No, I think the most likely result here is that the Eagles trade Jackson after franchising him. And I think that would be the best move for both the team and the player.
The best way for Jackson to get the best possible contract is to hit the open market. But the Eagles aren't going to let him do that, because they don't want to let him go without getting anything in return. Given that fact, the best remaining way for Jackson to get the best possible contract is to get it from another team. The Eagles might be willing to sign him long-term, but not at the numbers he's surely seeking. They've seen the reasons not to, and they've seen them up close. Andy Reid can talk all he wants about how proud he is of Jackson and his belief that Jackson was "all-in" on the Eagles' 2011 season, but there's too much evidence to the contrary. Jackson himself has admitted, publicly, that concerns about his contract distracted him and kept him from being as reliable and productive as he needed to be. He's apologized to teammates for behavior that was detrimental to the team and rooted in his dissatisfaction over this situation. Even if you give the player what he wants and solve the contract issue, you're still left with a guy who obviously lets off-field issues affect on-field performance. And if you're the Eagles, you've seen, up-close, the ways in which that manifests itself. That has to keep you from making a top-of-the-market offer.

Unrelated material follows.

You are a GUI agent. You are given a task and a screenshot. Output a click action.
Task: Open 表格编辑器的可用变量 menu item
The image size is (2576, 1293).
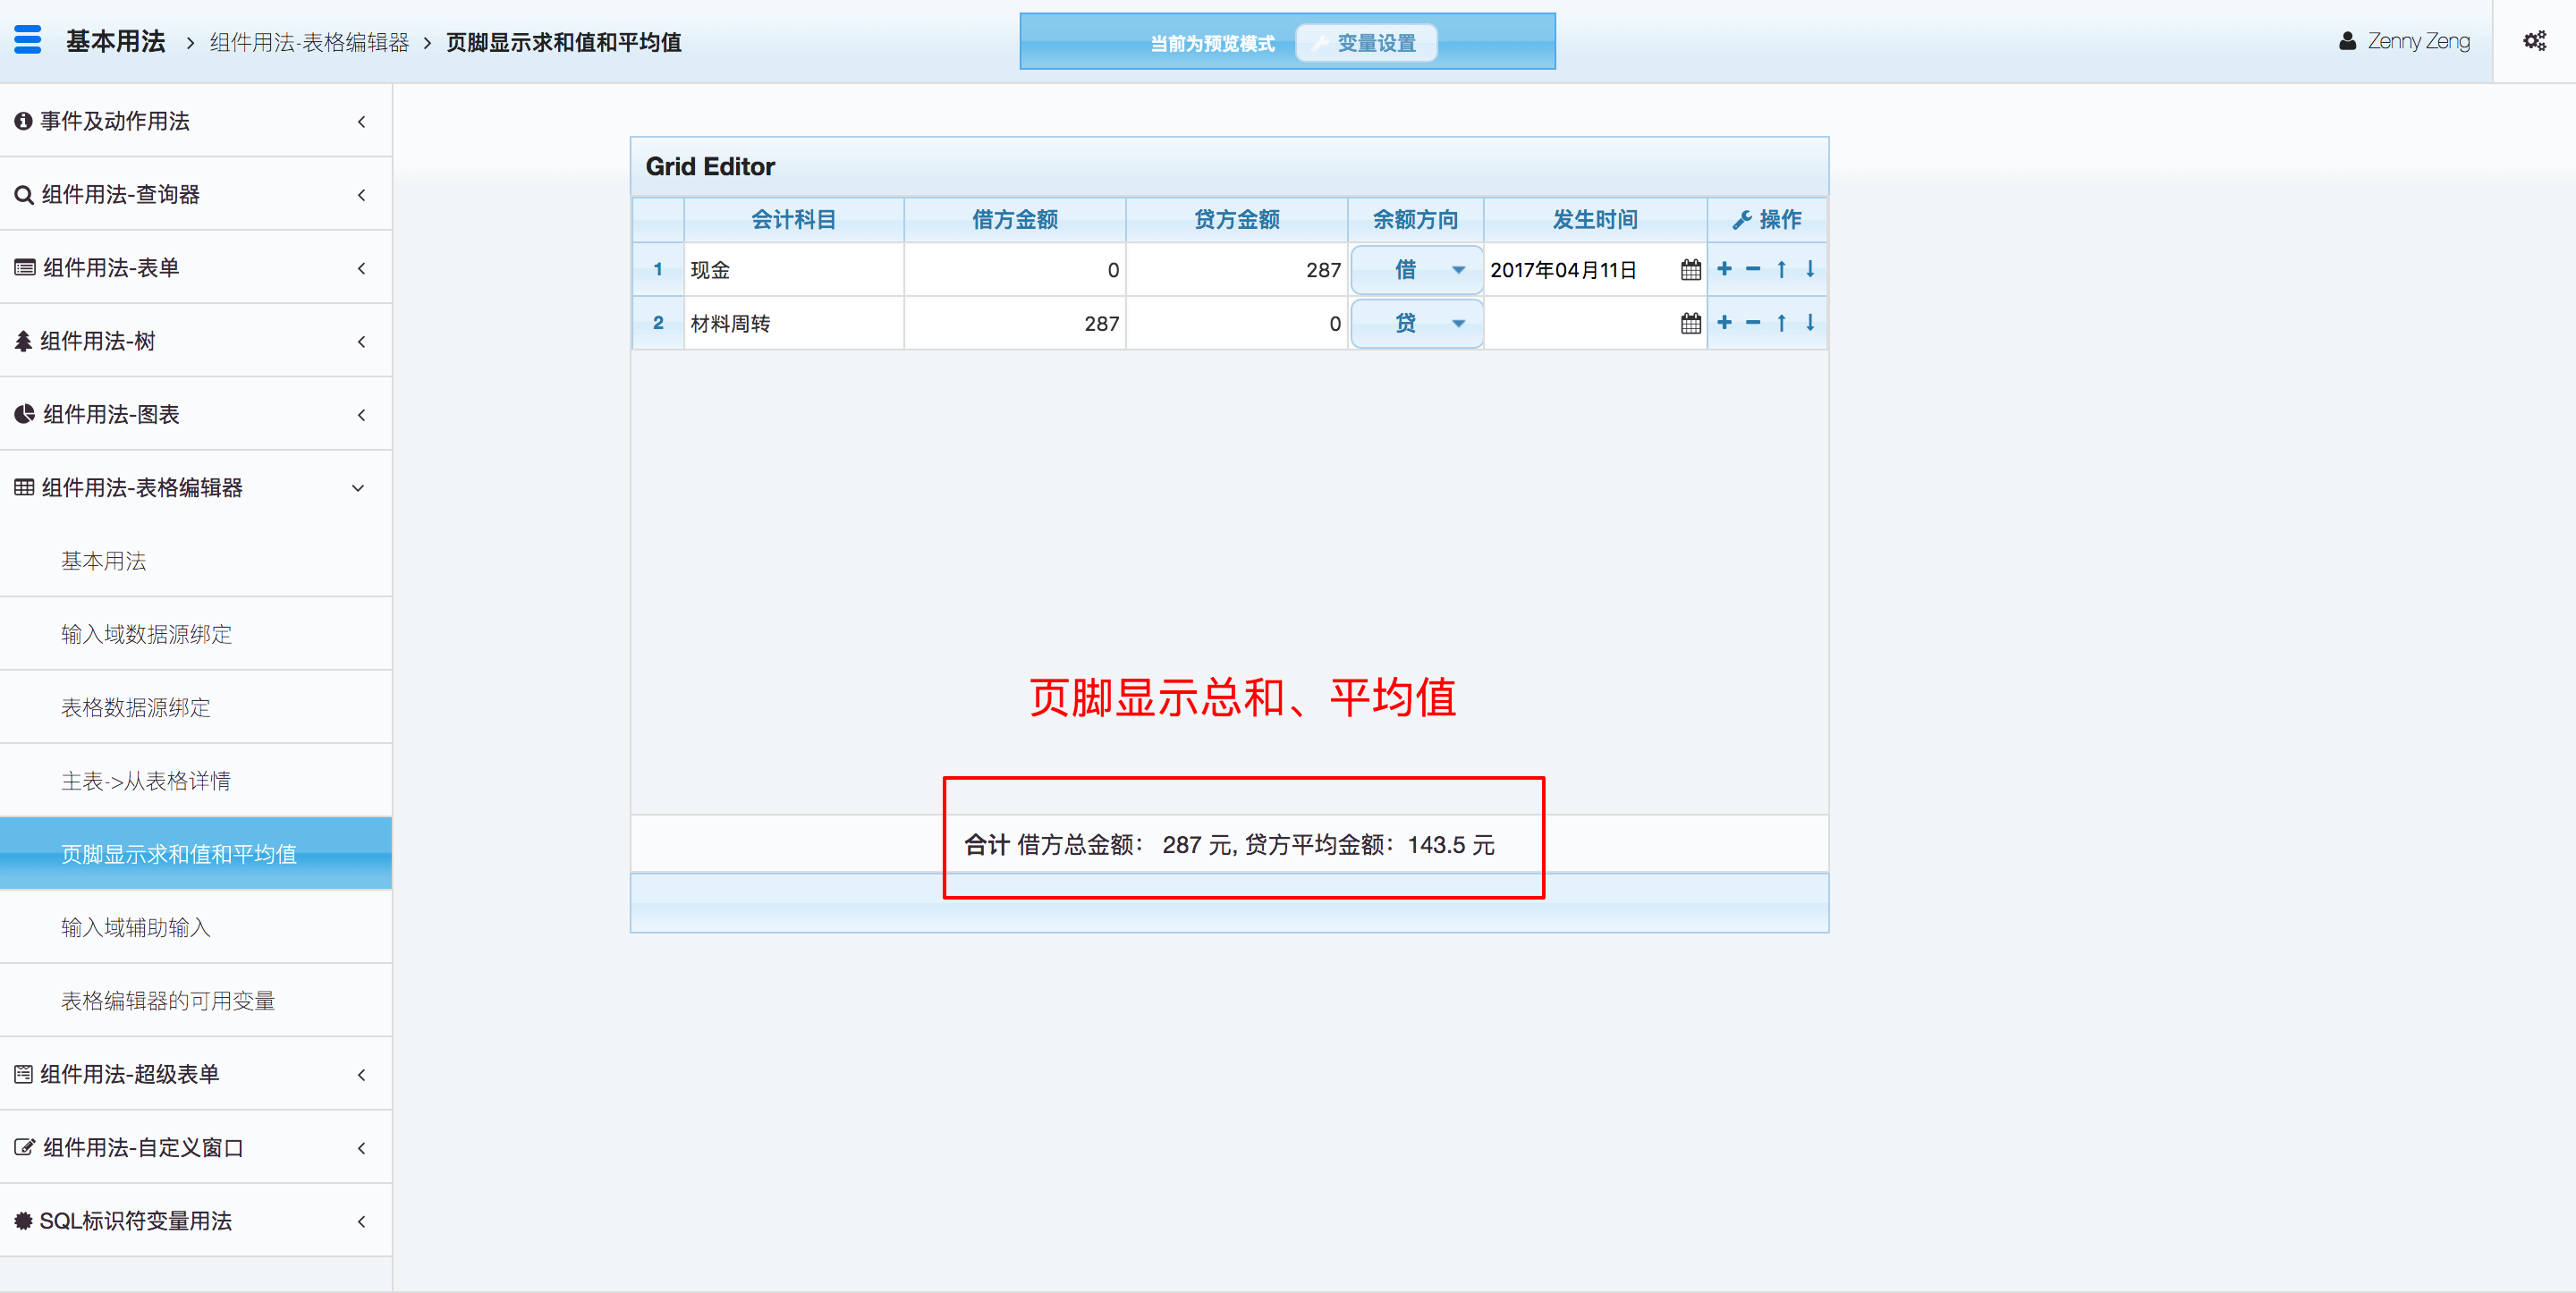pos(167,1001)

Jackson is a sublime talent. He just turned 25 years old and has, over the course of his first four years in the NFL, flashed the speed and shiftiness to score from anywhere on the field once the ball is in his hands. There are teams out there who haven't experienced the headaches and are surely drooling over the ability -- who believe, maybe correctly, that he'd be reborn in their system with a new deal and a fresh start. But if you're the Eagles, you have to be wondering why you need to pay No. 1 receiver money for a guy who just finished 47th in the league in catches and 23rd in receiving yards and really didn't help on punt returns the way he used to either.
Franchising Jackson is unquestionably the right move for the Eagles. But keeping him around without giving him the contract he wants would be a mistake. Someone will offer something of great value in exchange -- be it picks, players or some combination thereof. Some team will make an offer worth taking, and when that happens the Eagles should take it and rid themselves of the potential headache that could come from Jackson playing without a new deal. Save the $9.5 million to use on a linebacker or two, or to help you pay the first-round wide receiver you take to replace Jackson, or toward a new deal for LeSean McCoy. A fully healthy Jeremy Maclin, coming off a fully healthy offseason, is capable of being a No. 1 NFL wide receiver. It's one of the reasons the Eagles drafted Maclin in the first round three years ago -- in case they weren't going to have Jackson long-term and needed someone to replace him. Finding a No. 2 from among the internal candidates or a strong free-agent receiver class won't be difficult. Keeping Jackson happy for another year without extending him might be.
But in the end, a trade would be the best thing for Jackson, too. The Eagles aren't going to give him the deal he wants. He and Reid and everybody else can say all they want to say about the past being the past, but he'd be better off going to a place where there aren't any scars, and where they'd be thrilled to have him instead of worried about what could go wrong. That's the best way for Jackson to make the money he wants to make, and it's probably the best way for him to re-boot a career that's one more disappointing Philadelphia season away from serious danger. It's always tough when the only team you've known decides to move on. But for the Eagles and for Jackson, a trade is the way to go.